Multiline text splitting-CodePudding

Sooo, I have this problem in which I have to create a list of lists, that contain every word from each line that has a length greater then 4. The challenge is to solve this with a one-liner.

    text = '''My candle burns at both ends;
    It will not last the night;
But ah, my foes, and oh, my friends—
    It gives a lovely light!'''

So far I managed this res = [i for ele in text.splitlines() for i in ele.split(' ') if len(i) > 4] but it returns ['candle', 'burns', 'ends;', 'night;', 'foes,', 'friends—', 'gives', 'lovely', 'light!'] insetead of [['candle', 'burns', 'ends;'], ['night;'], ['foes,', 'friends—'], ['gives', 'lovely', 'light!']]

Any ideas? :D

CodePudding user response：

So in this case i would utilize some regular expressions to find your results. By doing a list comprehension as you did with a regular expression you end up automatically placing the matches into new lists.

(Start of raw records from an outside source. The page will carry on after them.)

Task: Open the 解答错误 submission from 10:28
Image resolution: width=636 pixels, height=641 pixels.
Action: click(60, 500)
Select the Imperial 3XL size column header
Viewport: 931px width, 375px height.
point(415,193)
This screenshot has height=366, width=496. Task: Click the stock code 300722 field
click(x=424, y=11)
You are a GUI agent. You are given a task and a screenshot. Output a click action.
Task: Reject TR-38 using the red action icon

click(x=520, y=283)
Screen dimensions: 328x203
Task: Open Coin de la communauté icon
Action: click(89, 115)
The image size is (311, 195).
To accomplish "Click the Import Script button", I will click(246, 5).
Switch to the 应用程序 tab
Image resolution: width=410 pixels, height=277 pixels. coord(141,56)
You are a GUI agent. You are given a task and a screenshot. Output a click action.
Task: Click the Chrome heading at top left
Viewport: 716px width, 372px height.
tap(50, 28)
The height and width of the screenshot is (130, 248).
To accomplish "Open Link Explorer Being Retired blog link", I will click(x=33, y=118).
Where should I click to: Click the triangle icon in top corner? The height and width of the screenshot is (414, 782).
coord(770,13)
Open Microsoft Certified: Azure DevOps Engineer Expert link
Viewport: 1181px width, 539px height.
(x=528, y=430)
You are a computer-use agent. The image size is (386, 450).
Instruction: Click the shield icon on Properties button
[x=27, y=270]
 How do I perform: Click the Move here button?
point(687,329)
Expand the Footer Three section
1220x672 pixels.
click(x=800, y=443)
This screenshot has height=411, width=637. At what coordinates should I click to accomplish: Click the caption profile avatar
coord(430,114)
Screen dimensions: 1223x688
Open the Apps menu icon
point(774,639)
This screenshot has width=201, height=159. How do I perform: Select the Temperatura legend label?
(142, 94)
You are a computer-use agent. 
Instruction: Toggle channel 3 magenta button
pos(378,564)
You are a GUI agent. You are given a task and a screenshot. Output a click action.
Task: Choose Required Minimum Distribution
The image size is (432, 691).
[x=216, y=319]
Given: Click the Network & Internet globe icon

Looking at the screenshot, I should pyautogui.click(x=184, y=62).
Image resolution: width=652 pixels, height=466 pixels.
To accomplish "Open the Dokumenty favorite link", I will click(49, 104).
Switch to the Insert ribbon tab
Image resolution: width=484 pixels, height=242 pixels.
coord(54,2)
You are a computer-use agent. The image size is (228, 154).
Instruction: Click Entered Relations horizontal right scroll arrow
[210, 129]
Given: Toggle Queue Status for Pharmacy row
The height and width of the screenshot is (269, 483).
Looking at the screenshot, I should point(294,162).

This particular search pattern looks for any number or letter (both capital or not) in a recurrence of 4 or more times.

import re

text = '''My candle burns at both ends;
    It will not last the night;
But ah, my foes, and oh, my friends—
    It gives a lovely light!'''

results = [re.findall('\w{4,}', line) for line in text.split('\n')]
print(results)

Output:

[['candle', 'burns', 'both', 'ends'], ['will', 'last', 'night'], ['foes', 'friends'], ['gives', 'lovely', 'light']]

If you wish to keep the special characters you might want to look into expanding the regular expression so it includes all characters except whitespace.

There are great tools to play around with if you look for "online regular expression tools" so you get some more feedback when trying to build your own patterns.

CodePudding user response：

IIUC, this oneliner should work for you (without the use of additional packages):

[[w.strip(';,!—') for w in l.split() if len(w)>=4] for l in text.split('\n')]

Output:

[['candle', 'burns', 'both', 'ends'],
 ['will', 'last', 'night'],
 ['foes', 'friends'],
 ['gives', 'lovely', 'light']]